▼
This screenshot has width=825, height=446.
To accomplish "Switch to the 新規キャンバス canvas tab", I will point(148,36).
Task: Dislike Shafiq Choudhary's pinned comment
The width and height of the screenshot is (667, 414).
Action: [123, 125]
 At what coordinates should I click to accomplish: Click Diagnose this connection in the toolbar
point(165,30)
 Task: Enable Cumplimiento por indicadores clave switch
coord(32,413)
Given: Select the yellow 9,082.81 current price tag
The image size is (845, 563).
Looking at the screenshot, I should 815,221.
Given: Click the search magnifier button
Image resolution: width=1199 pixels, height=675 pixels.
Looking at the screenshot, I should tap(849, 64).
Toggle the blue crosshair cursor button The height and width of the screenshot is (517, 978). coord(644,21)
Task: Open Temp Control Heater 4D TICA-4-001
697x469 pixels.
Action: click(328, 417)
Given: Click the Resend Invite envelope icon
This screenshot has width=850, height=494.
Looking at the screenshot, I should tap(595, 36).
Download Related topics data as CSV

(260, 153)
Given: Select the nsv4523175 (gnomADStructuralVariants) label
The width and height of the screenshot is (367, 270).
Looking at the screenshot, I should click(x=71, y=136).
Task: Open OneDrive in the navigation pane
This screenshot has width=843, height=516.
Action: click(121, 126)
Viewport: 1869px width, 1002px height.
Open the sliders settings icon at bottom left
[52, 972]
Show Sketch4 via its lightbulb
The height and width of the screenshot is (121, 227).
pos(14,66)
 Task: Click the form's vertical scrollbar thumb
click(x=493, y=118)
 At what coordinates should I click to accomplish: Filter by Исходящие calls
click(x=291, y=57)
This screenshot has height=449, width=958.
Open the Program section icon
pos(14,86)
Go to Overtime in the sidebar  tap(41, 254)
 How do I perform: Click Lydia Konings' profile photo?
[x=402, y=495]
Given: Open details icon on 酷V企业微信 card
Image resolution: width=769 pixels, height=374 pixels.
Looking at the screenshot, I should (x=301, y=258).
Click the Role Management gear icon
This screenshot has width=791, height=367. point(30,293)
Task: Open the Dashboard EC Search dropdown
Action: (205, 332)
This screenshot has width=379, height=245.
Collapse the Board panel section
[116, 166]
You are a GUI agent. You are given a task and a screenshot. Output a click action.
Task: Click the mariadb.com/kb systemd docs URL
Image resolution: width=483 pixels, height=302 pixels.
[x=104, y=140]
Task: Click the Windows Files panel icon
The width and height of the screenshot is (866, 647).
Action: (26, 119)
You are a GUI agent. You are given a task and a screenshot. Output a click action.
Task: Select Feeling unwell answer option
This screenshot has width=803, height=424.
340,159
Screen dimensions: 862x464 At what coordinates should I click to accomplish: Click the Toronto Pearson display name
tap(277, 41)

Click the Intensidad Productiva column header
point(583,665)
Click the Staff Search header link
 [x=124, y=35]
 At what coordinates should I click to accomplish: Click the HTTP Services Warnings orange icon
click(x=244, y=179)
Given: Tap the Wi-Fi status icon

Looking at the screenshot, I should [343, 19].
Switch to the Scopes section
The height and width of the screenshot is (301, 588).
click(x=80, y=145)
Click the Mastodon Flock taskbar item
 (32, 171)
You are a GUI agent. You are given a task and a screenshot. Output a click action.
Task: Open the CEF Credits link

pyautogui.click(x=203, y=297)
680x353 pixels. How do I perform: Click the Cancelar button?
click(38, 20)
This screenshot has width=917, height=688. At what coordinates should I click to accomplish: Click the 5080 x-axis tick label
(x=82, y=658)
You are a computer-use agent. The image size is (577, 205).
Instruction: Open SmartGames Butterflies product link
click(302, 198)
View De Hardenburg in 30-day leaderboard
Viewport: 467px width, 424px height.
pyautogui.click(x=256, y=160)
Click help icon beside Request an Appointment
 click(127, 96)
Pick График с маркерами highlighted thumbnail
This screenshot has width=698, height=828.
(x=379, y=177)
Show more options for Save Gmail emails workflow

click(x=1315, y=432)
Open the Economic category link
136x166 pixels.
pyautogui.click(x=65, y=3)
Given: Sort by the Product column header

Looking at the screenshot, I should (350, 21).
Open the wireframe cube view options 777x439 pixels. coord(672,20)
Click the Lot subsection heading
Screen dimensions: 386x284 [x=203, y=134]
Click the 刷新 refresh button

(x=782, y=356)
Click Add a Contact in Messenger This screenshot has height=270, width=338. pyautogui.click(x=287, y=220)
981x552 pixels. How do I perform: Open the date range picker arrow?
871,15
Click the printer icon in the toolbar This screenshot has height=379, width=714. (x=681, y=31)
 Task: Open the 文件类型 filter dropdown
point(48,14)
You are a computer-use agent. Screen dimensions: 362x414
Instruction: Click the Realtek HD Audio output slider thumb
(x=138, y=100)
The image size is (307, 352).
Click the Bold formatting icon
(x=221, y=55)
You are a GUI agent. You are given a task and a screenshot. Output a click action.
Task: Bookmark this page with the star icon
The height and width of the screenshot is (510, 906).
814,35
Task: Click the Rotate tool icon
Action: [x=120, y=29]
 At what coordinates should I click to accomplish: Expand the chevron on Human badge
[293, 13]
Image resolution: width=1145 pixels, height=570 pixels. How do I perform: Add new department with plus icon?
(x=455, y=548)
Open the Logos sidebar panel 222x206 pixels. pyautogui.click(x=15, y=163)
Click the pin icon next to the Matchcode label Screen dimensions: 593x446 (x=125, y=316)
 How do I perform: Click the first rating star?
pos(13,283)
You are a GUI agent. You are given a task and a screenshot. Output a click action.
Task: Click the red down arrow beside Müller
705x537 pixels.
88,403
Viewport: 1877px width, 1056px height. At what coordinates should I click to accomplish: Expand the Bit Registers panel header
▲
▶ **EXERCISE INSTRUCTIONS**:
Transcribe the records above exactly, beginning at the line that contains "Given: Open details icon on 酷V企业微信 card" and ending with the line that contains "Task: Click the mariadb.com/kb", both included, and nothing else.

▶ **EXERCISE SOLUTION**:
Given: Open details icon on 酷V企业微信 card
Image resolution: width=769 pixels, height=374 pixels.
Looking at the screenshot, I should (x=301, y=258).
Click the Role Management gear icon
This screenshot has width=791, height=367. point(30,293)
Task: Open the Dashboard EC Search dropdown
Action: (205, 332)
This screenshot has width=379, height=245.
Collapse the Board panel section
[116, 166]
You are a GUI agent. You are given a task and a screenshot. Output a click action.
Task: Click the mariadb.com/kb systemd docs URL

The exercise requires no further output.